_Extract to read_
####################
Each term in the sum measures the vertical distance between a data point and the straight line. (Squaring the distances ensures that distances above and below the line do not cancel each other out. It is because we are minimising the distances squared that the straight line we will find is called the least squares best fit straight line.) In order to minimise $R$ we can imagine sliding the clear ruler around on the page until the line looks right; that is we can imagine varying the slope $m$ and $y$ -intercept $c$ of the line. We therefore think of $R$ as a function of the two variables $m$ and $c$ and, as we know from our earlier work on maxima and minima of functions, the minimisation is achieved when

$\frac{\partial R}{\partial c} = 0 and \frac{\partial R}{\partial m} = 0.$

(We know that this will correspond to a minimum because $R$ has no maximum, for whatever value $R$ takes we can always make it bigger by moving the line further away from the data points.)

Differentiating $R$ with respect to $m$ and $c$ gives

\begin{array}{rcl} \frac{\partial R}{\partial c} & = & 2 (m x_{1} + c - f_{1}) + 2 (m x_{2} + c - f_{2}) + 2 (m x_{3} + c - f_{3}) + \dots \\ = & 2 \sum (m x_{n} + c - f_{n}) and \\ \frac{\partial R}{\partial m} & = & 2 (m x_{1} + c - f_{1}) x_{1} + 2 (m x_{2} + c - f_{2}) x_{2} + 2 (m x_{3} + c - f_{3}) x_{3} + \dots \\ = & 2 \sum (m x_{n} + c - f_{n}) x_{n}, \end{array}

respectively. Setting both of these quantities equal to zero (and cancelling the factor of 2) gives a pair of simultaneous equations for $m$ and $c$ . This pair of equations is given in the Key Point below.
####################
_Recorded data_
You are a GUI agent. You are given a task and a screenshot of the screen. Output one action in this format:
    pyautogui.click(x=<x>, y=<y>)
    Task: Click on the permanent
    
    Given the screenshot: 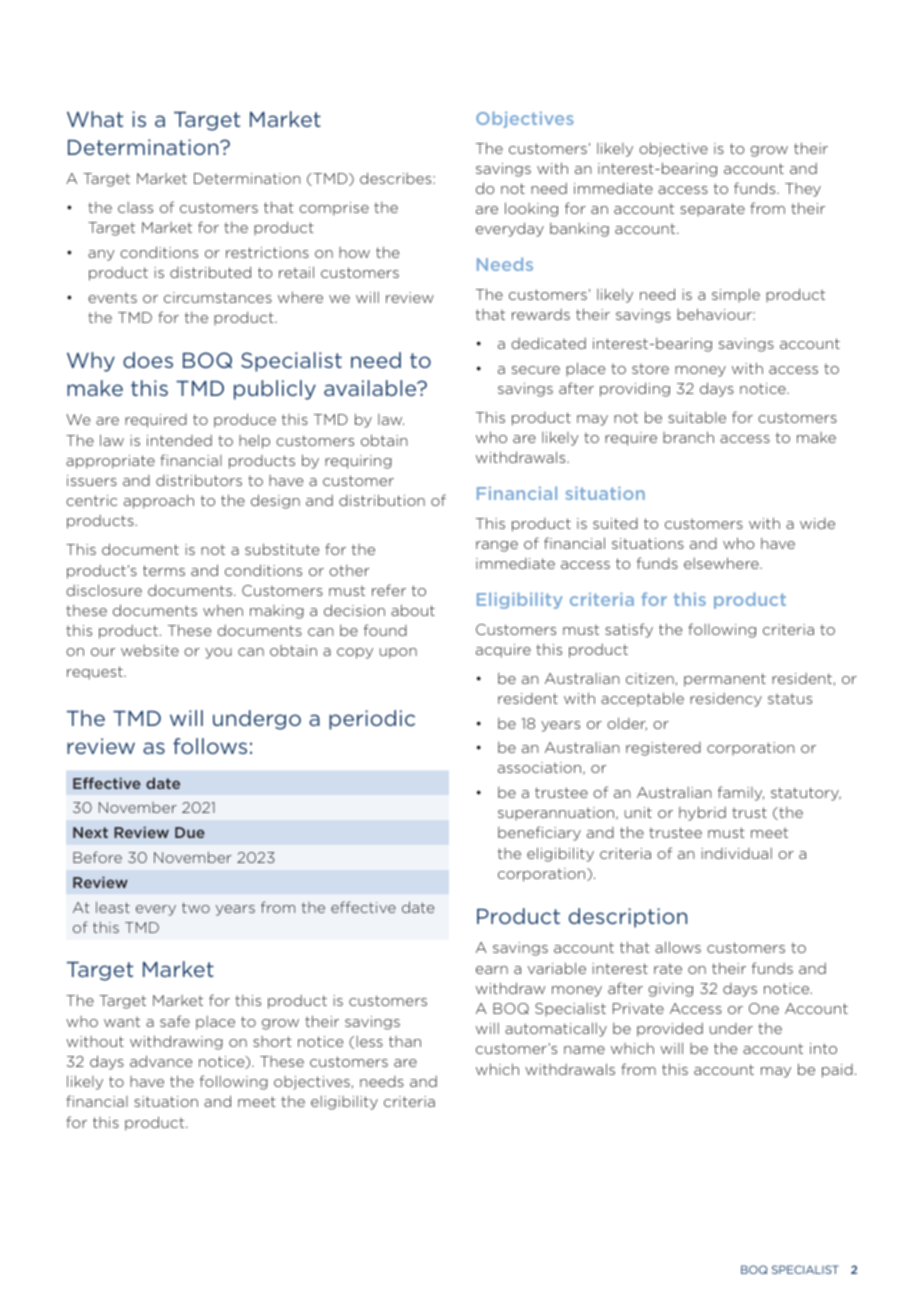 What is the action you would take?
    pyautogui.click(x=725, y=680)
####################
_Requirement 1_
In the passage on least squares fitting, rewrite the paragraph beginning "(We know that this will correspond to a minimum" as a single shorter sentence that keeps its main facts.
_Requirement 2_
Supply the next part of the passage on least squares fitting, starting after its final sentence.

_Written reply 1_
The stationary point is a minimum because $R$ has no maximum: moving the line farther from the data points can always make $R$ larger.

_Written reply 2_
Key Point 3

The least squares best fit straight line to the experimental data

$(x_{1}, f_{1}), (x_{2}, f_{2}), (x_{3}, f_{3}), \dots (x_{n}, f_{n})$

$y = m x + c$

where $m$ and $c$ are found by solving the pair of equations

$\begin{matrix} c (\sum_{1}^{n} 1) + m (\sum_{1}^{n} x_{n}) & = & \sum_{1}^{n} f_{n}, \\ c (\sum_{1}^{n} x_{n}) + m (\sum_{1}^{n} x_{n}^{2}) & = & \sum_{1}^{n} x_{n} f_{n} . \end{matrix}$

(The term $\sum_{1}^{n} 1$ is simply equal to the number of data points, $n$ .)

Example 7

An experiment is carried out and the following data obtained:

$\begin{matrix} x_{n} & 0.24 & 0.26 & 0.28 & 0.30 \\ ̲ & ̲ & ̲ & ̲ & ̲ \\ f_{n} & 1.25 & 0.80 & 0.66 & 0.20 \end{matrix}$

Obtain the least squares best fit straight line, $y = m x + c$ , to these data. Give $c$ and $m$ to 2 decimal places.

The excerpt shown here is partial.